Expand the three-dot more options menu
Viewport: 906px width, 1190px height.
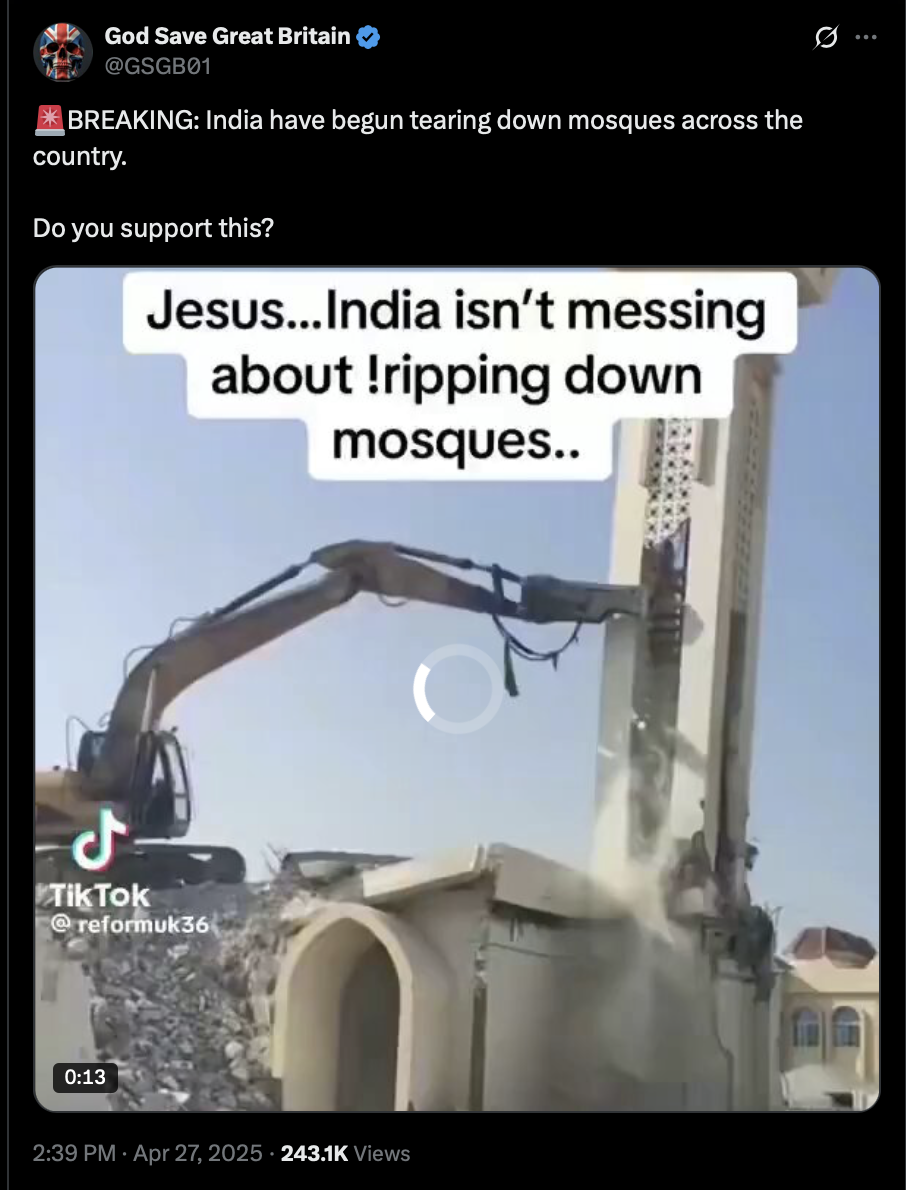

==

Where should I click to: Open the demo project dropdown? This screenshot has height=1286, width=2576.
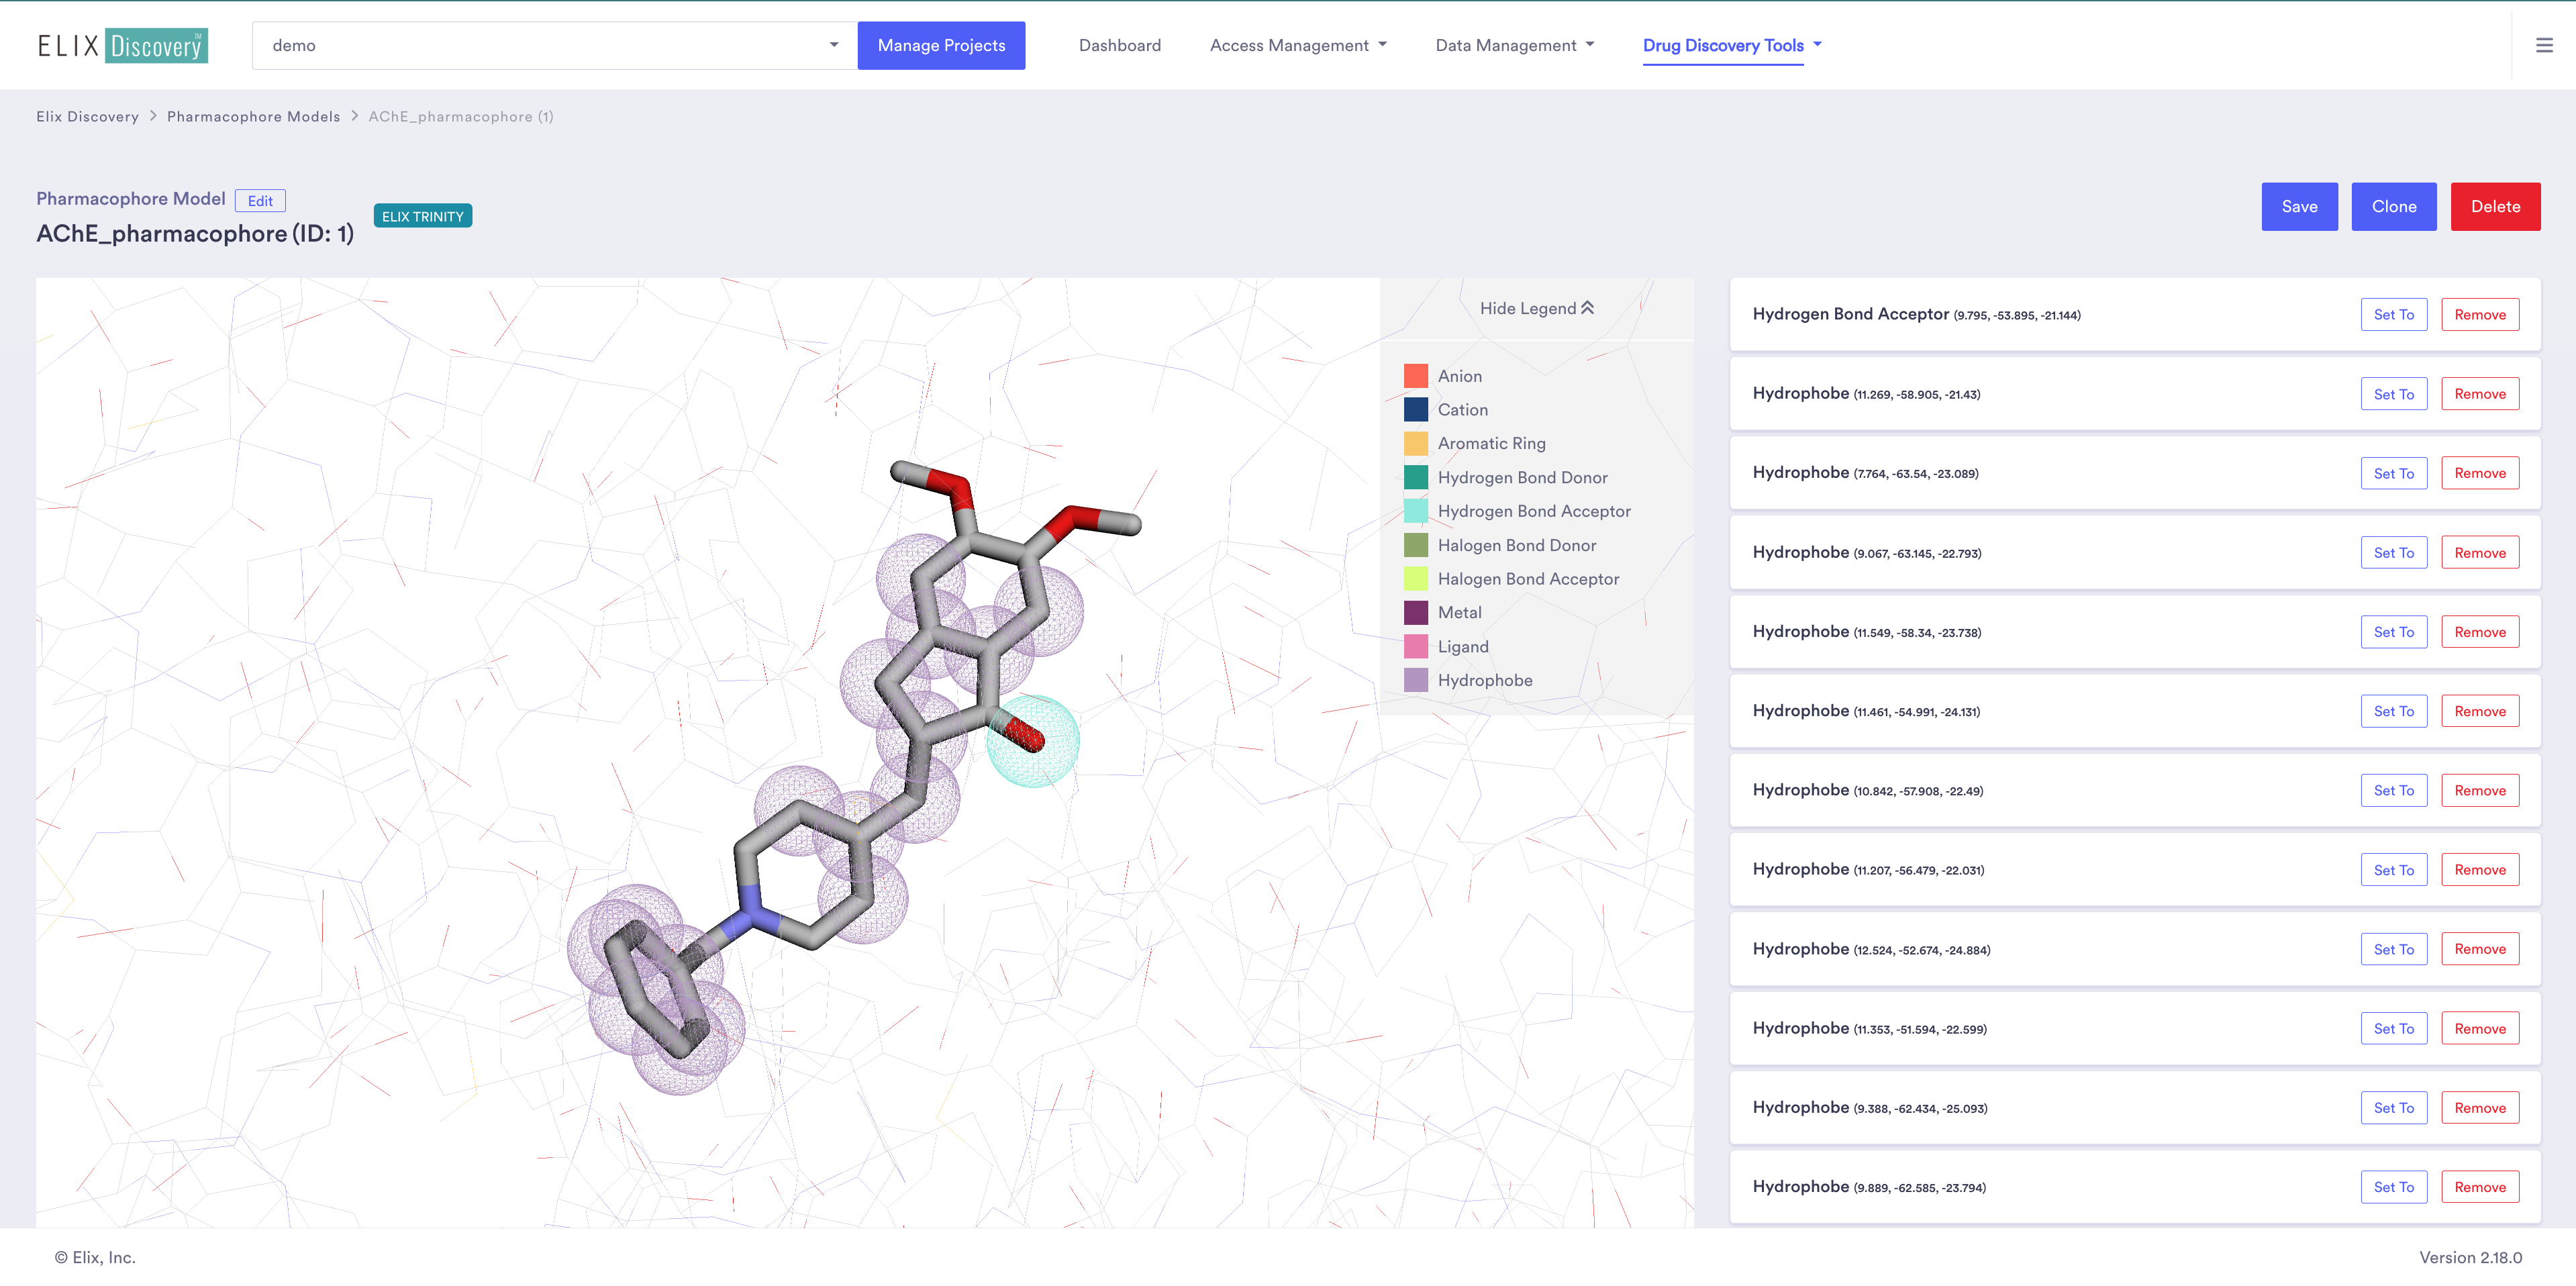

==

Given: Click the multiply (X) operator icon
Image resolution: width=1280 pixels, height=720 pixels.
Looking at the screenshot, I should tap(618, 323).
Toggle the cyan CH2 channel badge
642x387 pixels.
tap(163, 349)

● **TO DO**: Nothing but the lines above from the one containing "Expand the three-dot more options menu" through the one containing "Viewport: 906px width, 1190px height." should appear in the answer, each repeated exactly.

● **SOLVED PROBLEM**:
Expand the three-dot more options menu
Viewport: 906px width, 1190px height.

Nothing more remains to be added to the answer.